The following Python packages are required:  



- matplotlib

- ruptures

- pandas

- tqdm

- torch

- transformers

- datasets

- scikit-learn

- numpy



These will be installed automatically when using pip install.   

Alternatively, you could directly install them  



```bash

pip install matplotlib ruptures pandas tqdm torch transformers datasets scikit-learn numpy

```



### Computational requirements



You require at least one GPU to use `ctscams`.



VRAM requirements depend on factors like batch size, model size, etc. 

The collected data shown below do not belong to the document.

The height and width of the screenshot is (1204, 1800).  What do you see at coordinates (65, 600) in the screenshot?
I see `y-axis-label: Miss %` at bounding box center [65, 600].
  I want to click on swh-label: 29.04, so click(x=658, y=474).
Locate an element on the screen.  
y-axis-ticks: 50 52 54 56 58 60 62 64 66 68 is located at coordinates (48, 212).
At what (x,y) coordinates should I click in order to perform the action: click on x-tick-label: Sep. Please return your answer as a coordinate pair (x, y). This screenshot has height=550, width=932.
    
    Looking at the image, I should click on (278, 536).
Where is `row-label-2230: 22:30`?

However, at least 12GB of VRAM is recommended



## Installation 



To install in python, simply do the following:



```python

pip install ctscams

```



## Quick start



To learn how we used it in our experiments, go to `demo.ipynb`. Alternatively, refer to this quick guide here:   



1. Lets start off by performing continous time series clustering to select our annotated data



```python

from ctscams import greedy_souping, ties

from ctscams import finetune

from ctscams import cluster_sampling, continous_time_series_clustering



df_climate=continous_time_series_clustering(df=df,time_col="timestamp_col",level="M", plot=False, penalty=0.1) # note that level "M" stands for Month



# perform continous time series clustering and selecting based on the clusters

df=cluster_sampling(df=df,sample_size=10000,stratified_col="cluster"):

df_annotated=df[df["selected"]==1].reset_index(drop=True)

```



2. Now first lets finetune a single unified model 



```python

# finetuning

finetune(df=df_annotated, model_name="microsoft/deberta-v3-large",cluster_col_name=None,

         folder_name="naive_finetuning/continous_clustering_by_month/climate_change", # note folder name to save our models

         text_col='message', label_col="sentiment",  label2id={"Anti":0,"Neutral":1,"Pro":2,"News":3},

         learning_rate=1e-5, warmup_ratio=0.05, weight_decay=0.001,

         epochs=3, batch_size=6, early_stopping_patience=2, return_val_data=False)



```



3. Now first lets finetune individual models (one for each cluster), and merge them with greedy soup. 



```python

# finetuning

df_val=finetune(df=df_annotated, model_name="microsoft/deberta-v3-large",

                cluster_col_name="cluster", # the difference is here --> we use "cluster" instead of None

                folder_name="batch_finetuning/continous_clustering_by_month/climate_change", # note folder name to save our models

                text_col='message', 

                label_col="sentiment",  

                label2id={"Anti":0,"Neutral":1,"Pro":2,"News":3},

                learning_rate=1e-5, 

                warmup_ratio=0.05, 

                weight_decay=0.001,

                epochs=8, 

                batch_size=6, 

                early_stopping_patience=2, 

                return_val_data=True) # note TRUE if we want to return validation data. 



# Now we perform greedy souping

greedy_souping(

    models_folder="models/batch_finetuning/continous_clustering_by_month/climate_change/deberta-v3-large", # where the individual models are saved

    save_path="models/merged_models/continous_clustering_by_month/climate_change/greedy_soup/deberta-v3-large", # the merged model will be saved here

    df_val=df_val,  # validation data. 

    col_label="sentiment",

    text_col='message',

    num_labels=4,

    label2id={"Anti":0,"Neutral":1,"Pro":2,"News":3})



# the model will be saved under `save_path="models/merged_models/continous_clustering_by_month/climate_change/greedy_soup/deberta-v3-large"`



```



## Reference and citation



Alba C, Warner BC, Saxena A, Huang J, An R. Towards Robust Sentiment Analysis of Temporally-Sensitive Policy-Related Online Text. Accepted In: Proceedings of the 63rd Annual Meeting of the Association for Computational Linguistics (ACL), Volume 4: Student Research Workshop. Association for Computational Linguistics; July 26-August 1, 2025; Vienna, Austria.